Your Frontier Provider Is Quietly Limiting Your Capability & Research
Anthropic's latest release changes the relationship between the company and the people who build on its models. With this release, Anthropic is increasingly deciding what kinds of work its models will and will not do. There has always been some version of this around NSFW or clearly abusive use. The new release goes further: the guardrails are deliberately conservative and flag a wide range of biology and cybersecurity questions, along with work that resembles AI and ML model development pipelines.
These restrictions are framed as AI safety. In practice they constrain what customers, including legitimate businesses, can do with a frontier model. That is a real problem for anyone whose business case depends on those capabilities.
Gatekeeping, by design
Project Glasswing is an example of the pattern. Early access went to the largest players, so a smaller company with a legitimate use case may simply be left out. The refusals do not just hit commercial use. They also reach research startups and academic institutions using AI to push toward cures for disease and other illnesses.
Anthropic's own Fable release showcased exactly these capabilities, then gated them. According to Anthropic's Fable 5 and Mythos 5 announcement, the Mythos-class model accelerated parts of drug design by roughly tenfold, designed proteins autonomously, and produced strong drug candidates for nine of fourteen protein targets.
Anthropic then routed most biology and chemistry requests on the public model to the older, less capable Opus 4.8, with full access gated behind a vetted, invite-only program. In effect, Anthropic is positioning itself as the gatekeeper for who may use frontier research capability in this domain. That is a chilling prospect for independent research.
This is a reliability problem
If Anthropic decides a use case overlapping with your business is now off-limits, you have little recourse. It points to a future where a handful of frontier providers become a hard dependency for how organizations deploy AI and agents, which should be a wake-up call.
Anyone building on frontier models needs to be testing alternatives and maintaining a fallback plan, because access can change. Models can be shut off, or a provider can dial up more conservative classifiers for a period, for instance if a capability starts being used in active attacks, disrupting everyone on the service.

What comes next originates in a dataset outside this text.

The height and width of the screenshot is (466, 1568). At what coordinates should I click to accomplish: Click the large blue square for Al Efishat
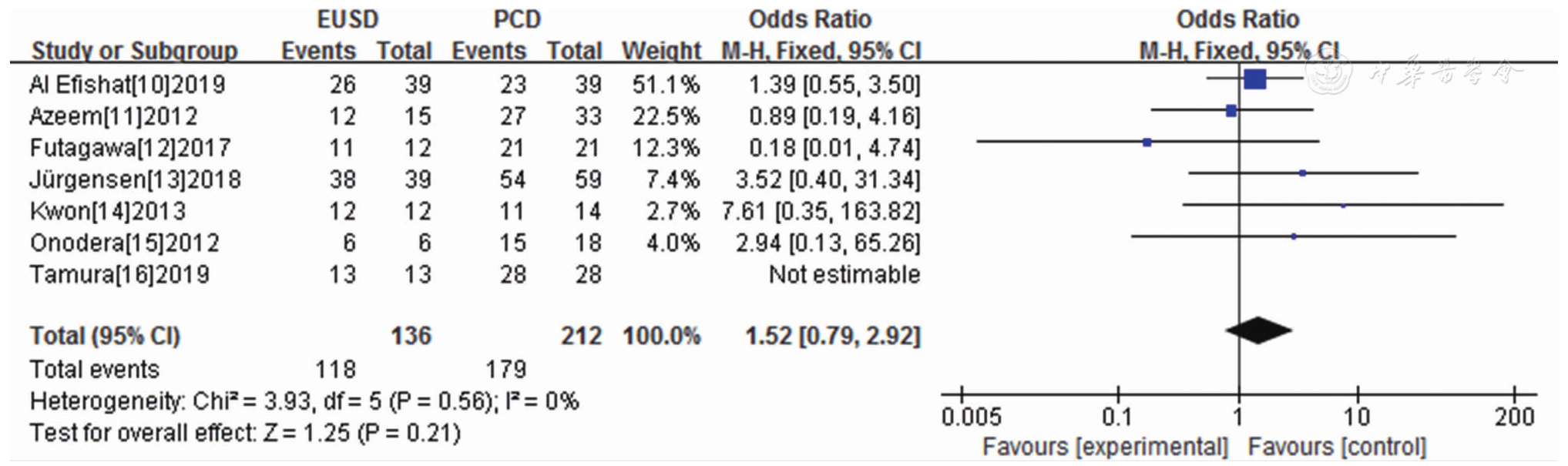pos(1254,79)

Until recently, the working assumption was that frontier access was largely a matter of being able to pay for it. That is no longer the case.
Watching the sorting of who gets frontier access
Expect a continually expanding list of things Anthropic will not let you do. I am skeptical this actually stops sophisticated nation-state actors, since the top tier already has access to these capabilities. Access now depends heavily on your specific use case, and we are watching a sorting of who gets true frontier access. Frontier red teams, for instance, have long had pre-safety-training checkpoints that ordinary commercial customers never see.
As these companies head toward IPO and settle into a role as underlying infrastructure, customers will need real reliability guarantees. The current pace of change in capabilities and guardrails works against that. Anthropic has already walked back one of these guardrails, the one affecting ML work, so that it at least notifies you when your output is being degraded. But this is a policy posture that every enterprise will now have to set its own comfort level around, given how fast a major provider can shift the rules.